Volevano vincere sempre, anche giocando a carte, ma non tutto era facile da raggiungere. La verità è che questa voglia di essere i primi faceva dimenticare tutto il resto, gli americani sbagliati, gli uomini irrequieti. Per arrivare dove volevano tutti, ma proprio tutti, dall' allenatore al mitico fisioterapista Angelo Cattaneo, si rinunciava a qualcosa, facendo spazio ai nuovi come se fossero sempre stati nell'allegra brigata. Per capire talenti immensi come Antoine Carr, Joe Barry Carrol, per coinvolgere totalmente un vero asso della NBA come Bob McAdoo, ognuno doveva rinunciare a qualcosa, ma una volta conquistati erano parte del gruppo e persino un ragazzino difficile come Cedric Henderson riuscì a lasciare una traccia nella storia di successi della vera Olimpia.
La storia comincia con la scoperta del pianeta petersoniano e finisce con le grandi battaglie per vincere coppe e scudetti, per stare in piedi anche dopo finali perdute.

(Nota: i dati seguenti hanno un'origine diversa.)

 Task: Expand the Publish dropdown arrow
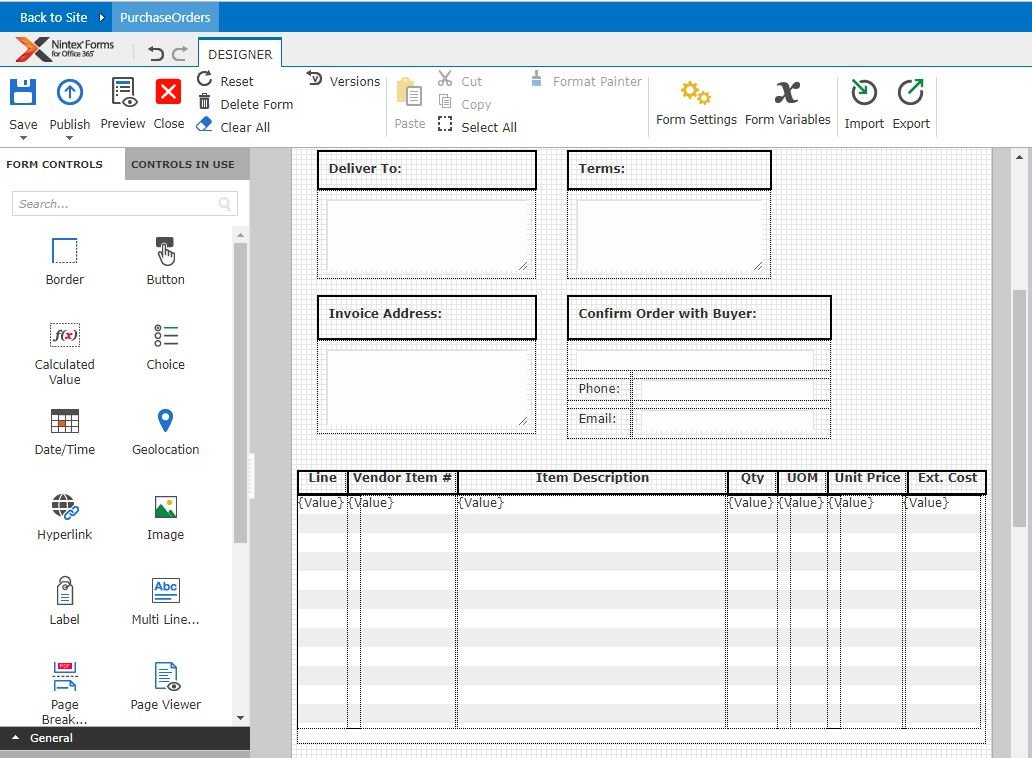click(x=69, y=138)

Il segreto era nascosto nel famoso spogliatoio numero cinque del Palalido, nelle snervanti nottate di critica e commemorazioni al famoso Torchietto del Sergio Ragazzi sui Navigli, una tana storica che oggi non esiste più perché in quel ristorante, dove il padrone di casa lasciava le chiavi tornando all'alba del giorno dopo sicuro di ritrovare almeno i fedelissimi, adesso smerciano «meraviglie» del fast food.
Per riscoprire quei segreti basta seguire la memoria del nostro autore che era anima del gruppo, il poliziotto buono quando guidava Peterson, un eccellente allenatore quando è toccato a lui accompagnare sulla porta per l'addio Dino Meneghin e Mike D'Antoni che erano tanto diversi nel vedere la vita, ma uniti da un'unica passione, quella di arrivare sempre a dare il massimo e, potendo, a vincere.

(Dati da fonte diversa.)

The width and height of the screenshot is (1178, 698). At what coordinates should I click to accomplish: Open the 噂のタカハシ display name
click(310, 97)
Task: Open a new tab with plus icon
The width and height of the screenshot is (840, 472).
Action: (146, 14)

Il viaggio dovrebbe aiutare quelli di oggi, anche se a chi guida l'Olimpia viene l'orticaria pensando a come erano gli uomini di quell'epopea vincente. Nelle ultime pagine c'è la guida storica dei giocatori, da Aldi a Walker , un bel californiano sostituito a inizio stagione da Carrol che fu protagonista per un grande scudetto: la sua parola preferita era «nasty», brutto, sgradevole, quando in spogliatoio scoppiava la baraonda, ma alla fine divenne anche lui un pivottone nasty e andandosene dopo la vittoria regalò a tutti, proprio tutti, un orologio. Amati e amabili senza limiti, era la loro forza, se uno aveva debolezze gli altri coprivano, una palla rubata, una battuta per stemperare la tensione, un modo di far sentire a casa chi arrivava spaesato da altre esperienze di gruppo, da altre culture. Squadra, gruppo, famiglia, sembra retorica, ma era proprio così e come in tutte le famiglie si litigava pure, ma al momento di andare in campo valeva la prima regola di Peterson: fuori da qui vi difenderò sempre.

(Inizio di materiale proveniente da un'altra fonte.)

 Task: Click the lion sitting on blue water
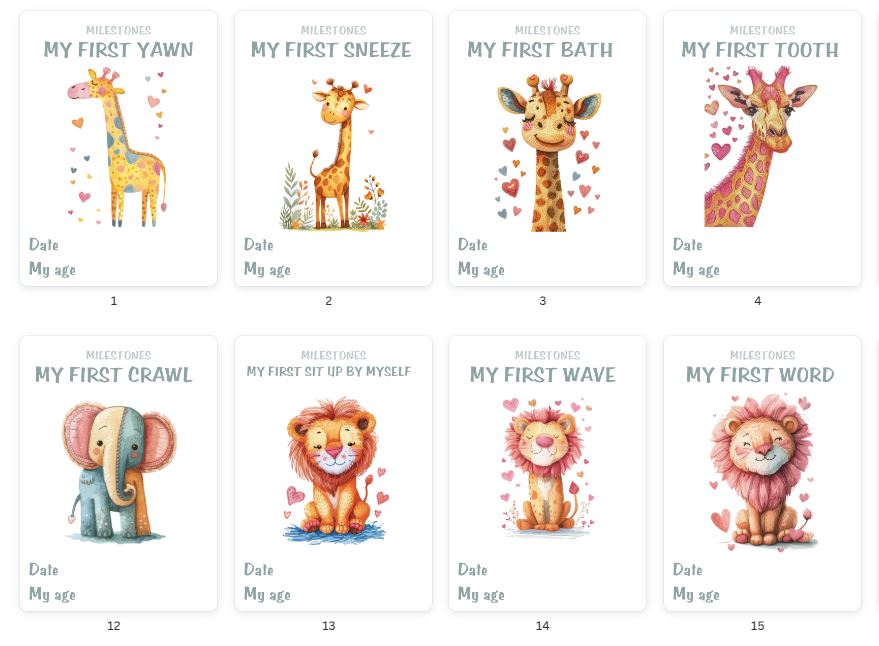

Piccoli segreti, grandi storie con un finale dedicato agli eponimi nella categoria grandi giocatori e ai loro discendenti, dai Dantonidi ai Meneghinidi rendendo omaggio ai molti avversari incontrati dai Cosicciani ai Marzoratidi passando agli Yelvertonidi e ai Sacchettidi, il Romeo che sarà al Forum con la sua Sassari per le finali di coppa Italia.